Задания
A – Во сколько часов утра 31 декабря Мозалевский явился с рапортом к С. Муравьеву, согласно тексту о поездке Мозалевского в Киев?
B – Продолжите текст о поездке Мозалевского в Киев с того места, где он заканчивается.

Выбранный текст
=====

Поездка Мозалевского в Киев. - Мозалевский у неизвестного генерала и у подполковника Крупенникова. - Распространение катехизиса. - Тревога в городе. - Арест Мозалевского. - Князь Щербатов
Прервем рассказ о Черниговском полку, который уже выступил из Василькова, и займемся отправлением и поездкой Мозалевского в Киев. Сие отступление отчасти объяснит нам намерения, действия и надежды С. Муравьева.
31 декабря, в день выступления полка из Василькова, в 8 часов утра Мозалевский был с рапортом у С. Муравьева, который после некоторых вопросов о приготовлении полка к походу сказал ему, что намерен откомандировать его с важными поручениями, и потому просил его приготовиться скорее к дороге и запастись партикулярным платьем.
- О времени вашего отправления, - прибавил он, - вы узнаете, когда все к тому нужное будет готово.
В 10 часов Мозалевский узнал от Щепиллы, что Муравьев желает с ним видеться. Он сейчас пошел к нему и нашел там Бестужева-Рюмина и Матвея Муравьева, которые, впрочем, кажется, ничего не знали о намерении С. Муравьева. Едва Мозалевский успел войти в комнату, как С. Муравьев взял его за руку, повел в свой кабинет и запер за собою дверь. Потом сказал ему, что он должен ехать в Киев с письмами к тамошним членам тайного общества.
- Вы должны, - говорил он, - спешить в сей город; постарайтесь как можно скорее кончить порученное вам дело и немедленно возвратиться ко мне. Будьте осторожны, старайтесь всеми средствами скрыть ваш приезд, как от киевских жителей, так и от тамошнего местного начальства.

=====

Показанные записи
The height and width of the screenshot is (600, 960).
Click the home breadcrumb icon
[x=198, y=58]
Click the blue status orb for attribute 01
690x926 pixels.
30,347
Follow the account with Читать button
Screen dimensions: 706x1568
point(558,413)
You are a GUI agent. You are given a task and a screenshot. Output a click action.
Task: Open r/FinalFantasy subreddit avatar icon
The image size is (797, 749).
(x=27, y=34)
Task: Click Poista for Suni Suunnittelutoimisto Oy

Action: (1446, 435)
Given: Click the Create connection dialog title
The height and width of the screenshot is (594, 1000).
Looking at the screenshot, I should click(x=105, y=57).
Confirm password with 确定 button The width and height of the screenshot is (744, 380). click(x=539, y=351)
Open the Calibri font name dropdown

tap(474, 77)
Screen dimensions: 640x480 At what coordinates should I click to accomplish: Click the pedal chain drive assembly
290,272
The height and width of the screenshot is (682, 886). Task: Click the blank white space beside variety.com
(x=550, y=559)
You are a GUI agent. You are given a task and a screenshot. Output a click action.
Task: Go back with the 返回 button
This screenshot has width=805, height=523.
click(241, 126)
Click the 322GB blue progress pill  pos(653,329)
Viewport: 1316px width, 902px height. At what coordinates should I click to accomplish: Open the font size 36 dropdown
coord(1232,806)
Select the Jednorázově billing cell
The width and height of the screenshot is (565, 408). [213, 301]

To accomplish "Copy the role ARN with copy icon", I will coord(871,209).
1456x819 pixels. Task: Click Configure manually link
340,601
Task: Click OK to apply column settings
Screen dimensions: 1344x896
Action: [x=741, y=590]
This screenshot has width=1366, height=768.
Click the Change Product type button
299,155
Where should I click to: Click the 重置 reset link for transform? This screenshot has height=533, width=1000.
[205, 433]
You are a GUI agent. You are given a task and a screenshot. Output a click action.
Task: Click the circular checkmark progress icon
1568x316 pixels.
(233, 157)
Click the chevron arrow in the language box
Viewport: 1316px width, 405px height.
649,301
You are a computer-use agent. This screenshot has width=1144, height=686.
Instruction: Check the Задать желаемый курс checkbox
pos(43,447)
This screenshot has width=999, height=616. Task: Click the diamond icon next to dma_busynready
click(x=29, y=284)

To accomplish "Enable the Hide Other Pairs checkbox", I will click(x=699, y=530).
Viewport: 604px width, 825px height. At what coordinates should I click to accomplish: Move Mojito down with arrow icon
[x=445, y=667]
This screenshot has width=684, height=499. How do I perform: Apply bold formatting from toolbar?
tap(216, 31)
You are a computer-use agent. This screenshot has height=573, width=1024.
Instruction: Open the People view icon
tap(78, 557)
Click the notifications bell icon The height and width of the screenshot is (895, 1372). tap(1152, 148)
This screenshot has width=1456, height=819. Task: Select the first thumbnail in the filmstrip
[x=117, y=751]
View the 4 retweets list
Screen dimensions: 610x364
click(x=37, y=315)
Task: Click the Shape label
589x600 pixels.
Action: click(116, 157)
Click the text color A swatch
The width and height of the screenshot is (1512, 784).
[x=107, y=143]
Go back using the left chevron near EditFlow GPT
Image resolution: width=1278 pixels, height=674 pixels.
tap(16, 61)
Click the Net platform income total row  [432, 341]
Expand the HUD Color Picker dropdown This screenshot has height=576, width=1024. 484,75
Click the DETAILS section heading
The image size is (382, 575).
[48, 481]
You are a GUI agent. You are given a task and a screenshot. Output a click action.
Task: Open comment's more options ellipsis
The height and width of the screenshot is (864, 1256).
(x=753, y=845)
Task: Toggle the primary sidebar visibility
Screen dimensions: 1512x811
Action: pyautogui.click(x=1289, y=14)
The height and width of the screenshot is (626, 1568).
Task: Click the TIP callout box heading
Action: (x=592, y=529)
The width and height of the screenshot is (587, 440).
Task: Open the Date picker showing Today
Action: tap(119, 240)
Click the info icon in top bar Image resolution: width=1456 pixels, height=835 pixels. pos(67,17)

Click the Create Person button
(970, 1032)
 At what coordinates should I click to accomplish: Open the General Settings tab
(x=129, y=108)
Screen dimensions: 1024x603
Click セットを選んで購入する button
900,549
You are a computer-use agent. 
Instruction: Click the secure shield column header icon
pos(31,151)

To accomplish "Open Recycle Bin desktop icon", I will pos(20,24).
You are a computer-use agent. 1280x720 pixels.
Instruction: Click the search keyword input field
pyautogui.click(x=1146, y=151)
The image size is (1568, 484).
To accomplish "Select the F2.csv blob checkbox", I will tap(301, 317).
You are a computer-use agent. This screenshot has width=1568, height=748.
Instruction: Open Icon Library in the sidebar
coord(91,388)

=====

Ответы по порядку
A – В 8 часов утра.

B –
По поручению Муравьева Мозалевский должен был вручить письмо трем членам тайного общества и распустить в народе несколько списков Политического катехизиса. Содержание сих писем неизвестно, но из наставлений, данных Муравьевым Мозалевскому, можно догадываться, чего он желал и чего надеялся. Вручая ему письмо на имя одного генерала (которого фамилия неизвестна), Муравьев просил Мозалевского пересказать ему о всем случившемся в Черниговском полку, узнать от него, что думают другие члены о происшествии 14 декабря и о восстании Черниговского полка, и расспросить его о мерах, какие они со своей стороны думают принять; объявить ему о надеждах С. Муравьева на Киев, где находится так много членов русского и польского Обществ, и, наконец, просить на все письменного или словесного ответа. Отдавая другое письмо к подполковнику Крупенникову, Муравьев сказал:
- Объявить ему, что представляется удобный случай присоединиться ему с своим полком к нашему, скажите, что я надеюсь на его патриотизм и усердие к общему делу и ожидаю от него положительного ответа. Сверх того, не забудьте узнать от сих членов о мерах, принятых правительством против нас, и какие именно полки назначены воспрепятствовать нашим успехам и кто ими будет командовать. Но более всего требуйте от них ответов, - повторил он Мозалевскому несколько раз.
Наконец отдал ему третье письмо, адресованное на имя одного поляка. Тут же вручил он Мозалевскому большой пакет, заключающий в себе несколько списков Политического катехизиса, приказав выбрать из своего полка надежных и расторопных двух рядовых и одного унтер-офицера, одеть их в простое платье или, по крайней мере, срезать с шинелей погоны, взять их с собою в Киев и по приезде туда поручить им пустить в народ сии катехизисы, снабдив для сего необходимыми наставлениями.
На вопрос Мозалевского: когда он должен ехать и где, по исполнении поручения, догнать полк? - Муравьев отвечал:
- Чтобы отвлечь всякое подозрение о вашей поездке, вы должны быть во время молебна на площади и выйти из города вместе с полком, пройти с ним до первой корчмы, Малой Мытницы, и оттуда вы можете уже ехать проселочными дорогами, миновав Васильков. Когда же кончите все ваши дела в Киеве, то приезжайте в Брусилов и дожидайтесь меня там у командира Кременчугского полка полковника Набокова; ежели вы не застанете меня там, то, узнавши где, немедленно приезжайте ко мне (Не выходя еще из Василькова, С. Муравьев хотел идти через Фастов в Брусилов; взявши там Кременчугский полк, следовать в Радомысль, соединиться там с Алексопольским полком и оттуда идти на Житомир).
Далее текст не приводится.